LANDASAN PENGEMBANGAN KURIKULUM

A.    LANDASAN FILOSOFIS
Kata filsafat berasal dari bahasa Yunani kuno, yaitu philosophia (philore = cinta, senang, suka, dan shopia= kebaiikan atau kebenaran). Menurut asal katanya, filsafat berarti cinta akan kebenaran. Orang yang berfilsafat adalah orang yang senang akan kebenaran. Orang yang ahli dalam berfilsafat disebut philosopher (Inggris), failasuf (Arab), dan filsuf (Indonesia). Dengan demikian, filsuf adalah orang yang cinta akan kebenaran, berusaha untuk mendapatkannya, memusatkan perhatian padanya, dan menciptakan sikap positif terhadapnya.

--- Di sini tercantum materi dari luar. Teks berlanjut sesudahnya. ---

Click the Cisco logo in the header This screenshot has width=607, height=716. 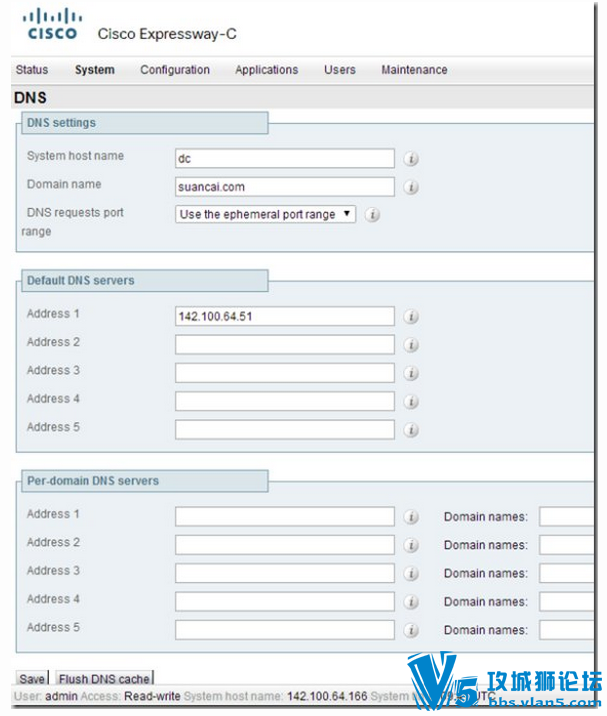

Filsuf juga mencari hakikat sesuatu, berusaha menghubungkan antara sebab dan akibat serta melakukan penafsiaran atas pengalaman-pengalaman manusia. Berpikir filsafat berarti berpikir secara menyeluruh, sistematis, logis, dan radikal.
Menyeluruh mengandung arti bahwa filsafat bukan hanya sekadar pengetahuan melainkan juga suatu pandangan yang dapat menembus sampai di balik pengetahuan itu sendiri. Sistematis berarti filsafat menggunakan berpikir secara sadar, teliti dan teratur sesuai dengan hokum-hukum yang ada. Logis berarti proses berpikir filsafat menggunakan logika dengan sedalam-dalamnya. Radikal (radic = akar) berarti berpikir sampai ke akar-akarnya.
Meskipun demikian, kebenaran filsafat adalah kebenaran relatif. Artinya, kebenaran itu selalau mengalami perkembangan sesuai dengan perkembangan zaman dan peradaban manusia. kebenaran itu dianggap benar jikan sesuai dengan ruang dan waktu. Apa yang dianggap benar oleh masyarakat belum tentu dianggap benar oleh masyarakat lain meskipun dalam kurun waktu yang sama. Kebenaran filsafat adalah kebenaran yang bergantung sepenuhnya pada kemampuan daya nalar manusia.
Menurut Plato dan Aristoteles, pernyataan yang dianggap benar itu bersifat koheren atau konsisten dengan pernyataan sebelumnya. Artinya, kebenaran berfungsi sebagai ukuran antara suatu peristiwa yang terjadi sebelum dan sesudahnya. Jika cocok berarti benar, dan jika tidak cocok berarti tidak diterima sebagai kebenaran.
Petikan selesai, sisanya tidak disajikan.